GIVEN TASK A: Substitute "Content" for "Inhalt" in the entries from the line that contains "Image resolution: width=165" through the end of the entries, inclusive. Give those lines back with nothing else altered.

That's pretty much it. Congress sees the USPTO as a revenue source, so they
aren't even allowed to keep all the money they collect in fees (and they
aren't allowed to raise their fees either). And they aren't allowed to develop
a backlog (they started falling behind in the 1980s, but Congress slapped
passed new laws preventing that). And if they reject an application the
application can be amended and resubmitted, and almost always is until it's
accepted.

So basically the USPTO doesn't have the authority by itself to solve the
issue, and we need a solution from Congress.

------
thisthisthis
It should have been invalidated in the course of the trial, but we have a
wonderful notion of presumed validity.

Instead we just went through both an expensive lawsuit and a re-exam procedure
for a patent that never should have been filed and hence never should have
issued.

It begs the question: How often are damages paid for "infringement" of invalid
claims?

Lawyers made money. The USPTO made money.

Businesses lost money, not to mention time.

Anyone who is paying licensing fees for Apple's bogus pinch to zoom patent,
you can stop paying now. Thanks for playing.

------
mikhailt
USPTO hasn't officially invalidate any patents. They've filed a non-final
office action. It's now up to Apple to prove they're valid.

USPTO almost always do this when it comes to reexaminations, they'll reject
all claims, forcing the patent owners to fight harder to prove they should
have those patents.

On USPTO site, they mention that it is very rarely that the reexamination
would reject in all patents being invalided after the first office action,
70%+ of the times, a small part is rejected while the rest are re-validated as
real.

------
drucken
USPTO trying damage limitation exercises against their awful prior art
screening. Pretty pathetic, really.

Software patents should not exist, period.

DATA SECTION:
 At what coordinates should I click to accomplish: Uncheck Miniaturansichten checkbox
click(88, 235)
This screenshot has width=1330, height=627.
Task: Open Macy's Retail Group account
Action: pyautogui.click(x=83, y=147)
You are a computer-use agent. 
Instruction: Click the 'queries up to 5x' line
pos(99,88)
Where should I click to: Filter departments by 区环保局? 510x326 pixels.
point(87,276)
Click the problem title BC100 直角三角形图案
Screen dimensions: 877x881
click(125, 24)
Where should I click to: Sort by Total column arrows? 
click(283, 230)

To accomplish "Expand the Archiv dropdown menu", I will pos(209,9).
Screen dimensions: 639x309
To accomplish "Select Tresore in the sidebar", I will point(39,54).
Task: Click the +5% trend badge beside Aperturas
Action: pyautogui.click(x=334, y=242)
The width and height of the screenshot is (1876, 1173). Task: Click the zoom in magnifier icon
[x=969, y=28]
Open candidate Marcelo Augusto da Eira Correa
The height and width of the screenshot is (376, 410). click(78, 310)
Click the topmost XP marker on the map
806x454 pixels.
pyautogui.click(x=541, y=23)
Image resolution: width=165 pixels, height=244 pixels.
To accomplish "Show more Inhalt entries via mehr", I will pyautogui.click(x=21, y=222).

GIVEN TASK B: Write out the part of the patent discussion between "Anyone who is" and "have those patents.", inclusive, copying it exactly.

CORRECT RESULT A:
Image resolution: width=165 pixels, height=244 pixels.
To accomplish "Show more Content entries via mehr", I will pyautogui.click(x=21, y=222).

CORRECT RESULT B:
Anyone who is paying licensing fees for Apple's bogus pinch to zoom patent,
you can stop paying now. Thanks for playing.

------
mikhailt
USPTO hasn't officially invalidate any patents. They've filed a non-final
office action. It's now up to Apple to prove they're valid.

USPTO almost always do this when it comes to reexaminations, they'll reject
all claims, forcing the patent owners to fight harder to prove they should
have those patents.